Semantic Search
As humans, we have an innate ability to understand the "meaning" or "concept" behind various forms of information. For instance, we know that the words "cat" and "feline" are closely related, whereas "cat" and "cat scan" refer to entirely different concepts. This understanding is rooted in semantics, the study of meaning in language. In the realm of artificial intelligence, researchers are striving to enable machines to operate with a similar level of semantic understanding.
An embedding is a dense vector representation of data that retains semantic meaning. In the context of text, embeddings map words or phrases into a continuous vector space where semantically similar terms are positioned close to each other. This means that the embeddings of two similar words, like "cat" and "kitten," will be closer together in the vector space than the embeddings of two unrelated words, like "cat" and "spaceship". Embeddings also allow us to perform "arithmetic" on semantics, which computers excel at. For instance, by using embeddings, we can perform operations like "king" - "man" + "woman" to get a result close to "queen." Similarly, "kid" + "time" might yield a vector close to "adult," or "cow" - "female" + "male" would approximate "bull."
Example of words embeddings (taken from medium).
Multimodal Embeddings
Embeddings were initially thought for text, but recently, new advances in artificial intelligence have made it possible to work with information of different modalities under a single, compatible mathematical representation. In this project, we refer to a modality as a way information is represented. Among the most typical modalities, we can mention audio, text, image, or video. However, modalities can also be more exotic, such as depth information, heat maps, inertia measurements, and more. This mathematical representation is typically known as an embedding. Many research efforts are focused on allowing machines to operate using semantics, bridging the gap between human-like understanding and machine processing.

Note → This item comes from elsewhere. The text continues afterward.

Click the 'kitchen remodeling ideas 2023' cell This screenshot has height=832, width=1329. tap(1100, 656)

For example, in the image below, the embeddings are computed for an image, a document and audio file. These can be interpreted as points in a coordinate system. As such, we can perform operations over it, such as grouping nearby points, computing the distance between two points, and so on.
Example of multimodal embeddings (taken from qdrant).

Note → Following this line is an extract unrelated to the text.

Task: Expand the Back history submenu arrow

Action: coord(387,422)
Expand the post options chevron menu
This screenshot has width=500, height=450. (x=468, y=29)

Until recently, embeddings were mostly uni-modal. This means that we had models that generated embeddings for images, other models for audio, other models for text, and so forth. Text was the most common modality by far. Examples include Word2Vect, Glove and SBERT.

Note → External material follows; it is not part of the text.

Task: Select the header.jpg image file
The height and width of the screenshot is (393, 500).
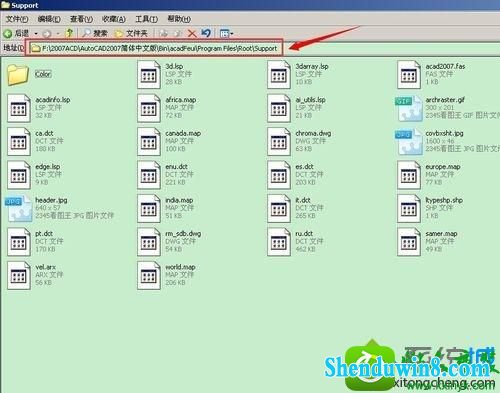Action: tap(59, 208)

Later came bi-modal models, for example: CLIP, ALIGN and Florence, which were designed for producing embeddings for text and image. These embeddings, even though came from different modalities, could be used together to perform calculations.
In the past few years, multi-modal architectures have been released, with Meta's ImageBind the most prominent example. ImageBind is capable of producing embeddings for six different modalities:
Vision (Image/Video)
Audio
Heatmap
Depth
IMU (Inertial Measurement Unit)
Text
This is groundbreaking because it means that now a picture, an audio clip, a paragraph or an IMU measurement can be treated as points in a vectorial space. A picture of a cat will be close to the sound of a purring. A text describing a car crash will be close to a measurement of a sudden, violent stop. Muli-modal embeddings allow us to perform integrated analysis from multiple sensors simultaneously.
In this context, embeddings offer a powerful way to enhance search capabilities. By converting data into dense vector representations, embeddings enable semantic search by measuring the distance (similarity) between the query embedding and the database embeddings. The results with the smallest distances are considered the most relevant matches to the search term.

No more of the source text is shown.